Action item:
The entries follow. Copy every line in which "computer" appears.

—————

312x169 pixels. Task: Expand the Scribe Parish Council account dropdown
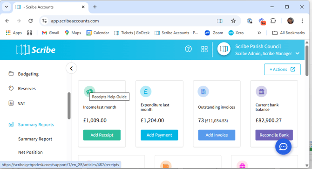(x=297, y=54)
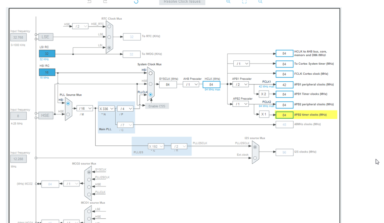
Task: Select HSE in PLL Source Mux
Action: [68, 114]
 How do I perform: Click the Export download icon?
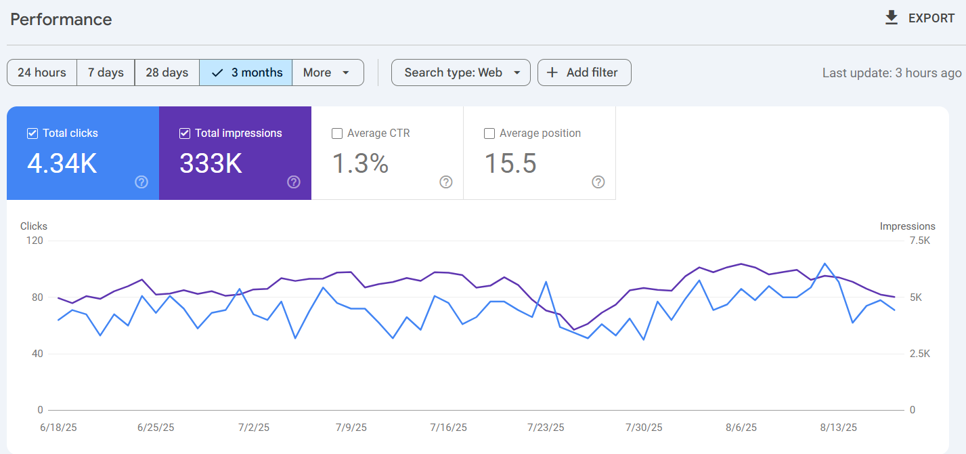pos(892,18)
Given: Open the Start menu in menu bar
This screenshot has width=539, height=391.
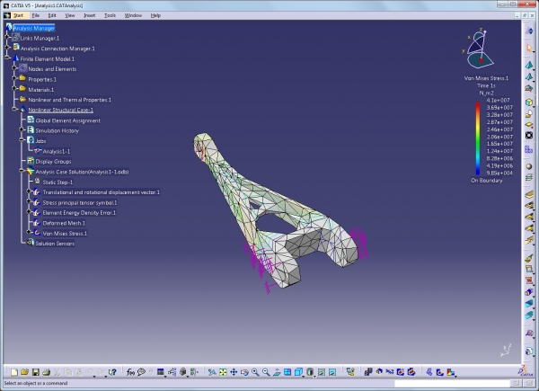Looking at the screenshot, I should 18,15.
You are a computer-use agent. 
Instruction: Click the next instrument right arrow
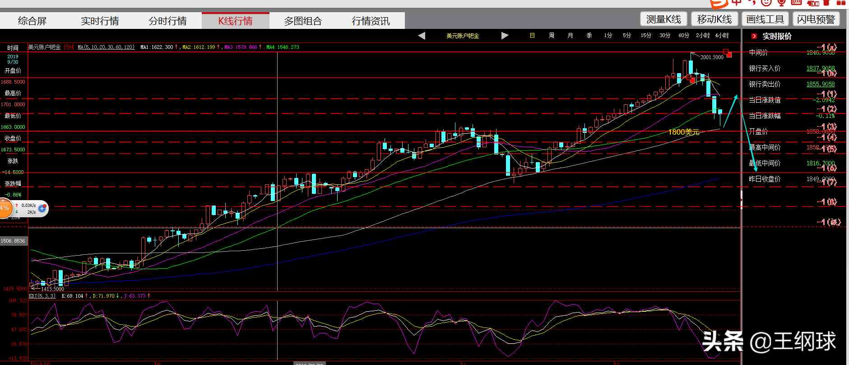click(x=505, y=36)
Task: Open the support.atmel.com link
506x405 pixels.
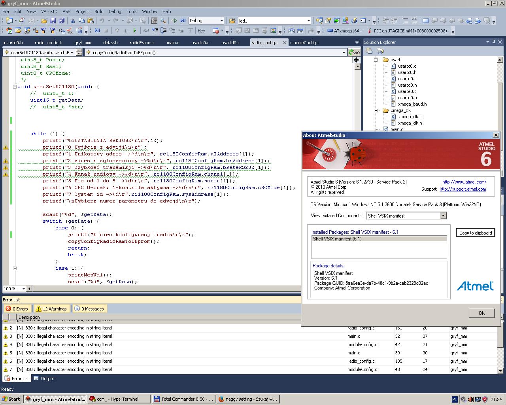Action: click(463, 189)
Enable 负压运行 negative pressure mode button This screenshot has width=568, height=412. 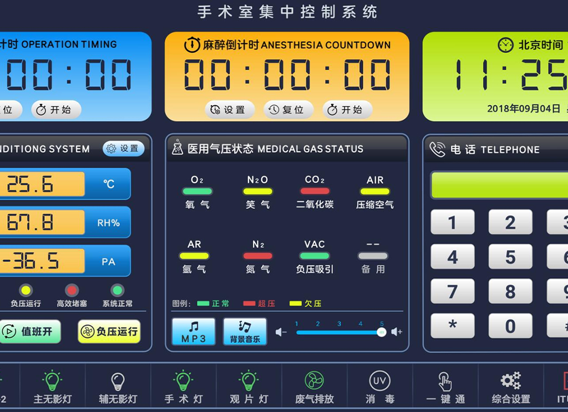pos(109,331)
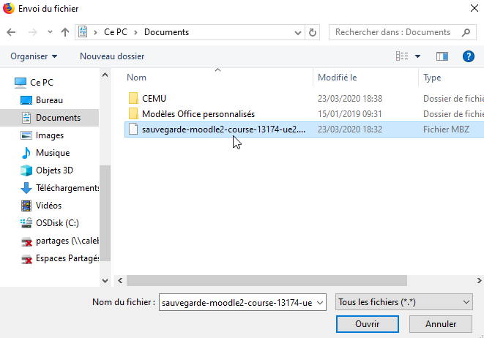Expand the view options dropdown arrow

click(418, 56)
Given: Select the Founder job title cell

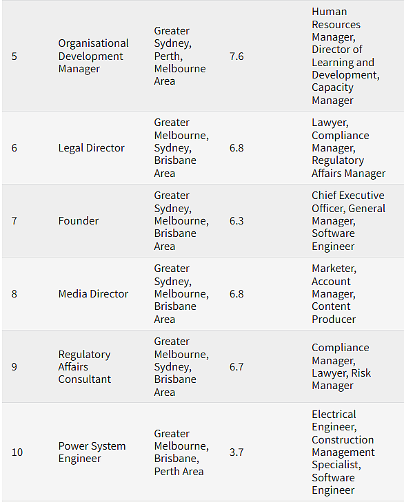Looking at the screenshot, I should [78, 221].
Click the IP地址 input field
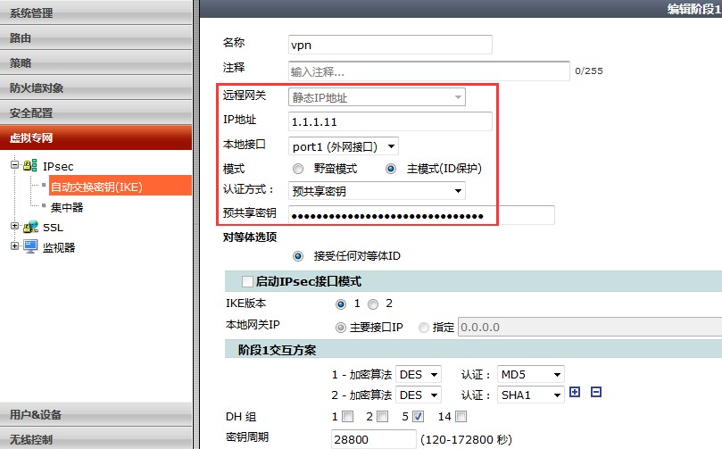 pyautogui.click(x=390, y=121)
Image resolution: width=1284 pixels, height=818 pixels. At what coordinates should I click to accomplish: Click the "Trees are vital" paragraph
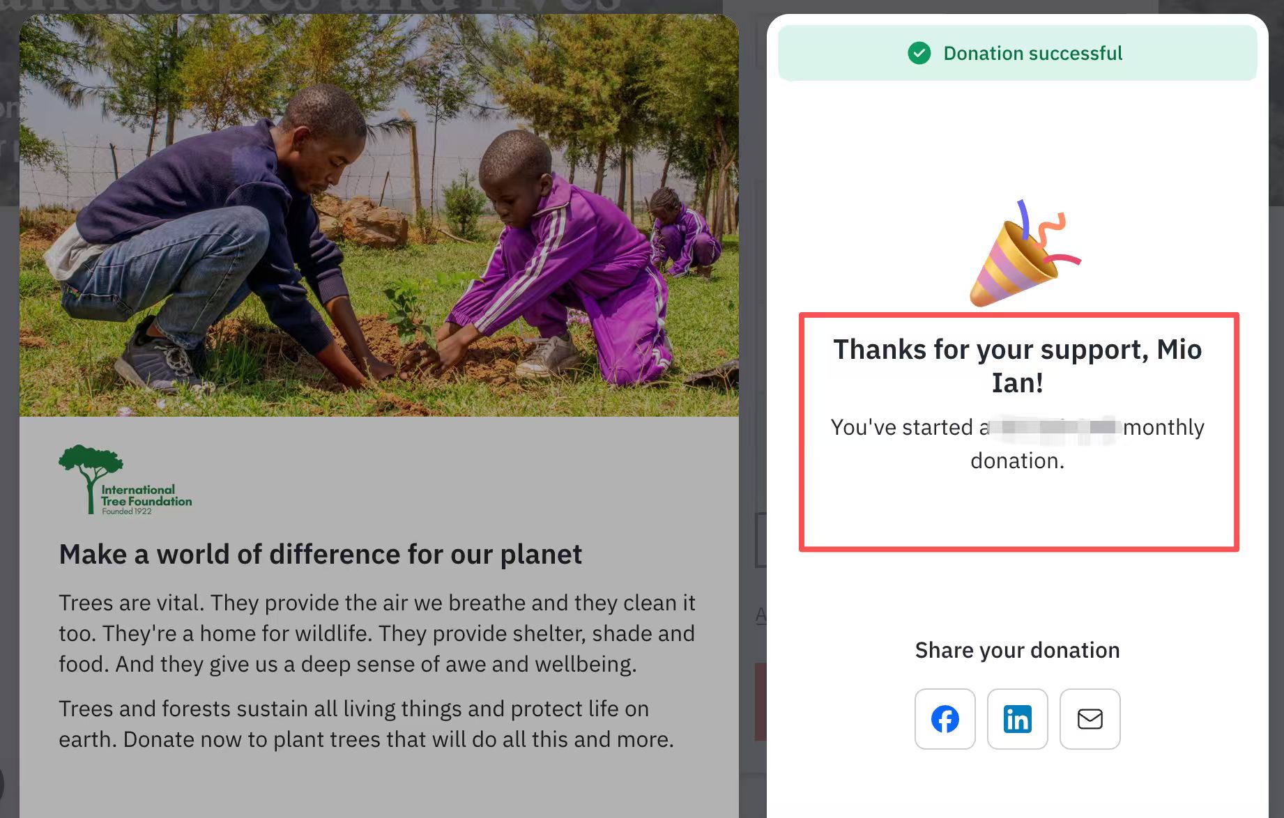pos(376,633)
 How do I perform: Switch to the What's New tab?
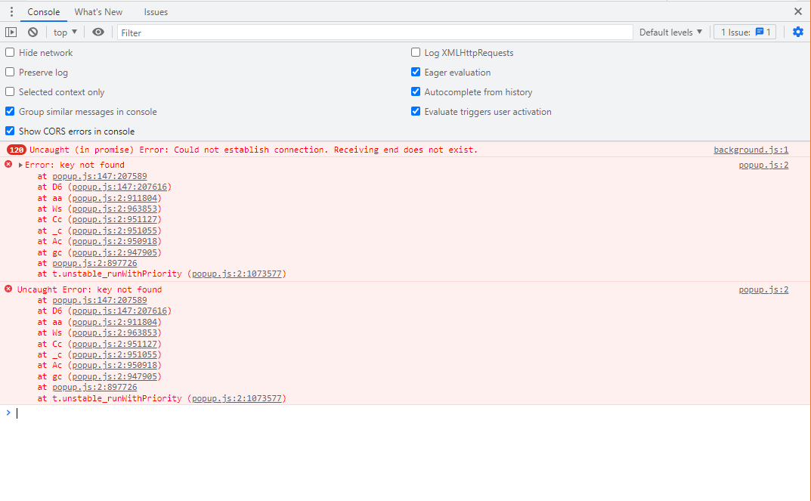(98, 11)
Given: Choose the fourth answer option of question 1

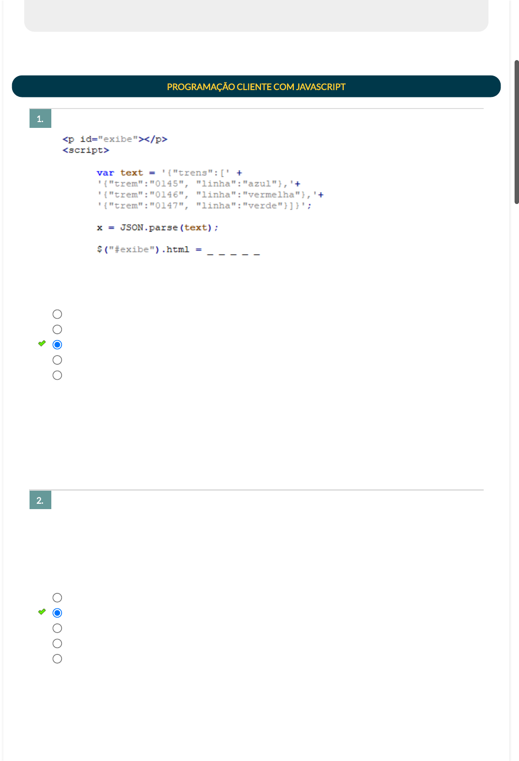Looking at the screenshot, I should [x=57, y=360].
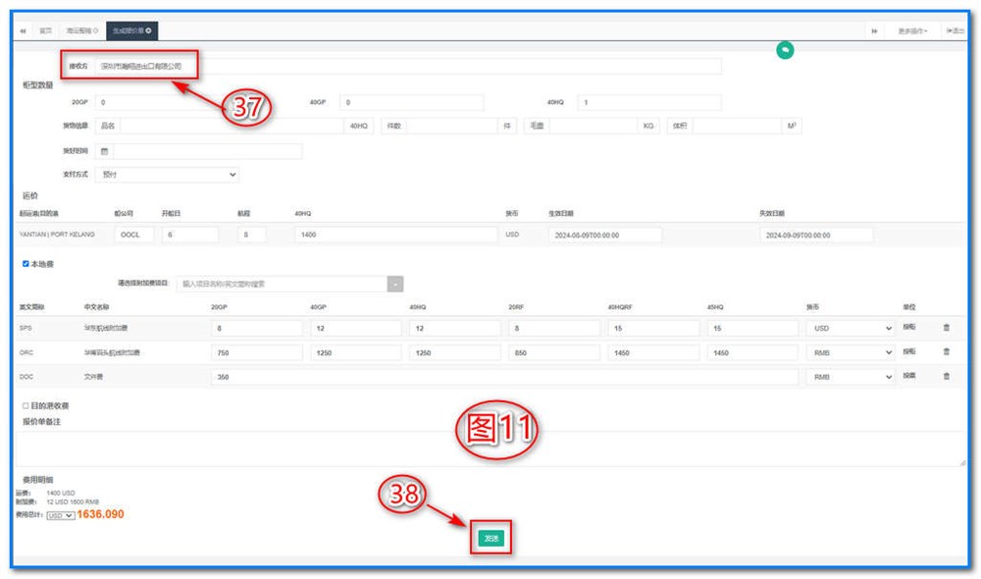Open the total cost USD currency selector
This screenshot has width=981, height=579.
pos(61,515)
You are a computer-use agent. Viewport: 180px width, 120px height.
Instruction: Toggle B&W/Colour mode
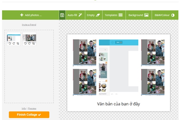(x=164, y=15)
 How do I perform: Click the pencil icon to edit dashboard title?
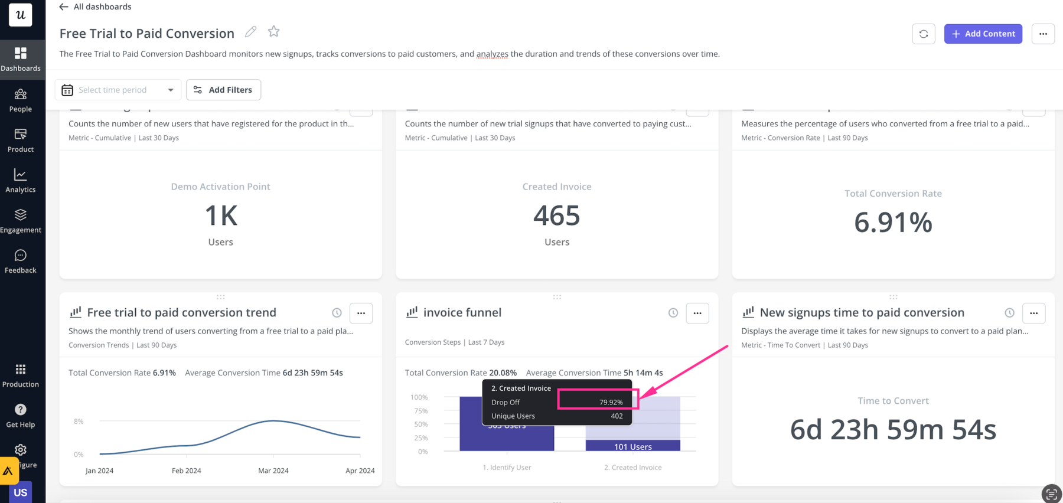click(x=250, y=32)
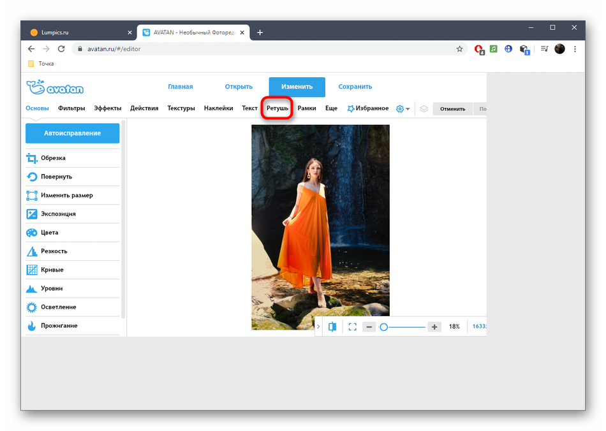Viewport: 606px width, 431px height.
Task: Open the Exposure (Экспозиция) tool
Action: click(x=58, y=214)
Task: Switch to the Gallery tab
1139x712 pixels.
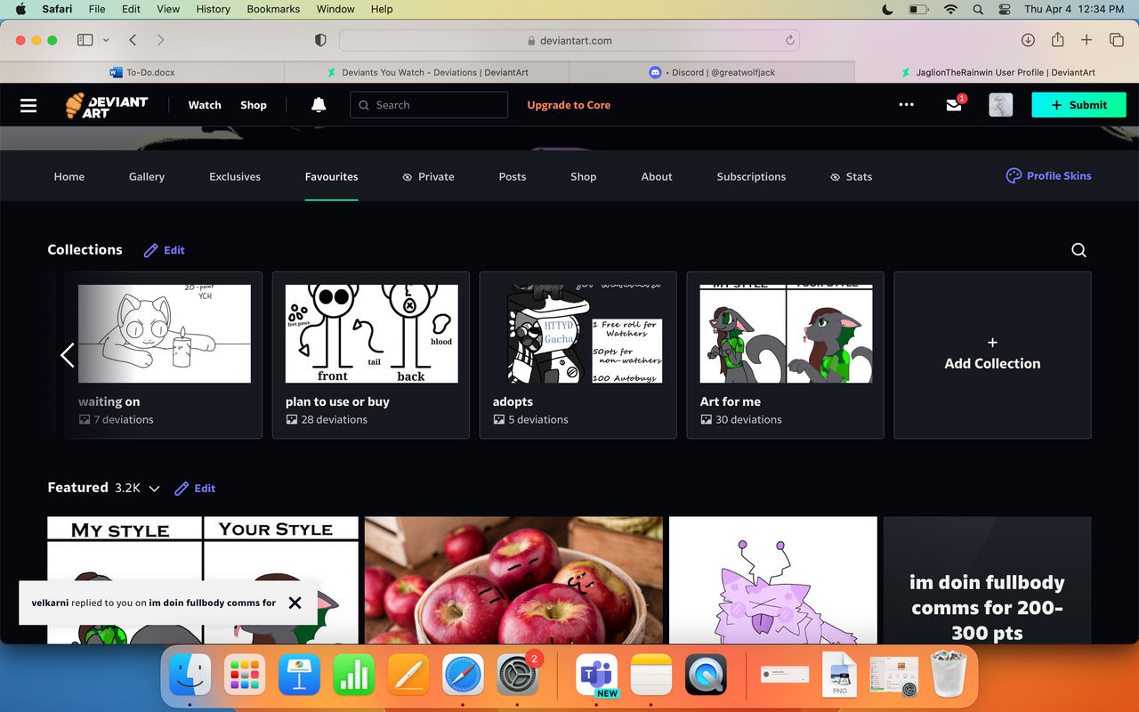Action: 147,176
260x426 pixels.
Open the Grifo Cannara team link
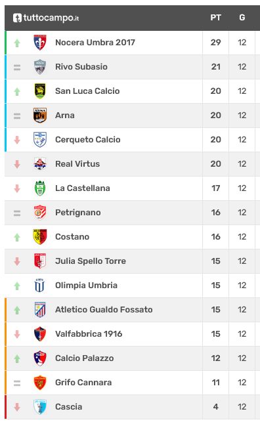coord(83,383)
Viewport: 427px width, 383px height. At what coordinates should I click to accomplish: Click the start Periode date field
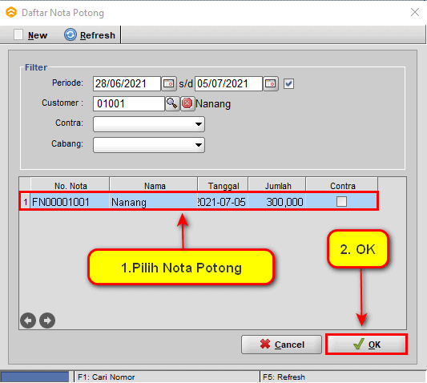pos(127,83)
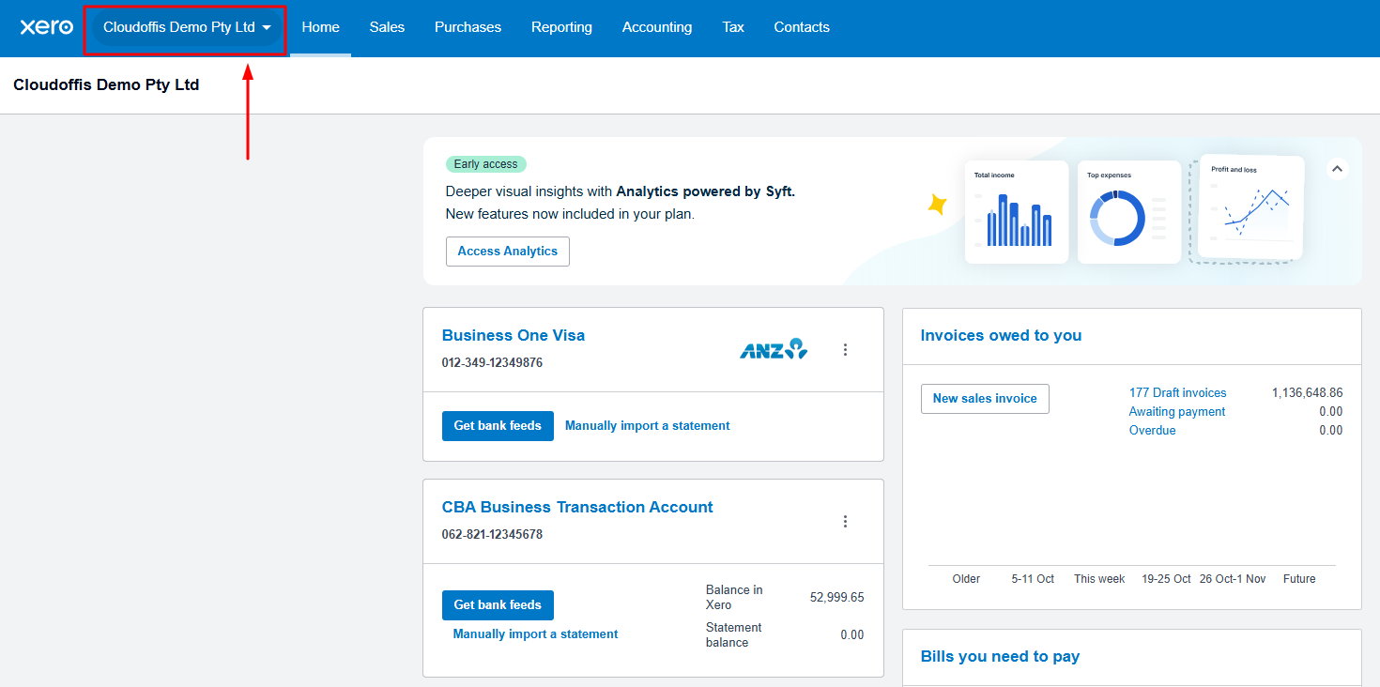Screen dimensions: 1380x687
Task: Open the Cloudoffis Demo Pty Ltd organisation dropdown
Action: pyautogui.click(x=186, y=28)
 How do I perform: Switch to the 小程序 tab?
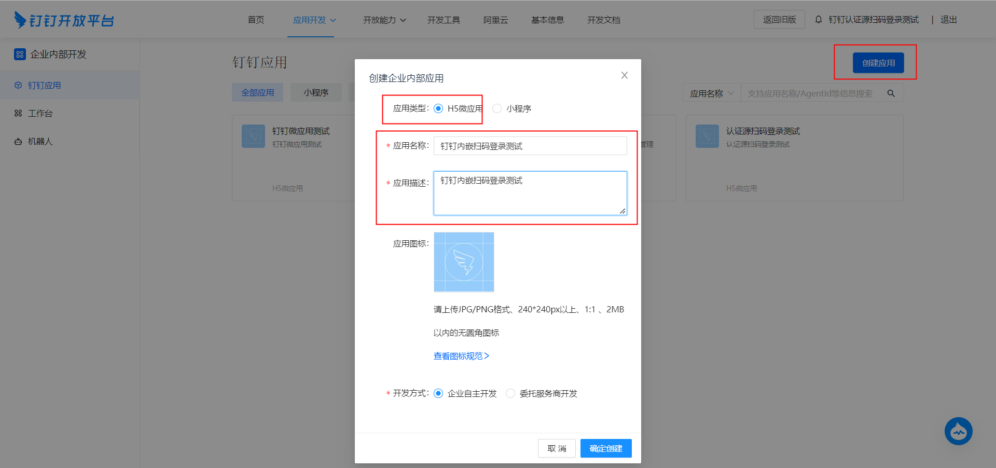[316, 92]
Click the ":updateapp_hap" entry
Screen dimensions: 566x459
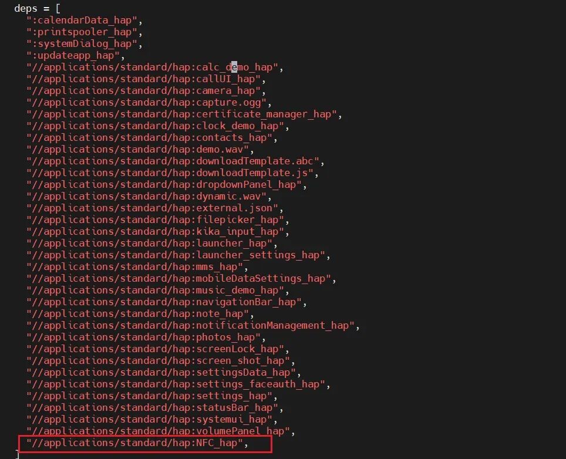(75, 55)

—————

Exercise output:
You are a computer-use agent. 
You are a computer-use agent. Viewport: 180px width, 120px height.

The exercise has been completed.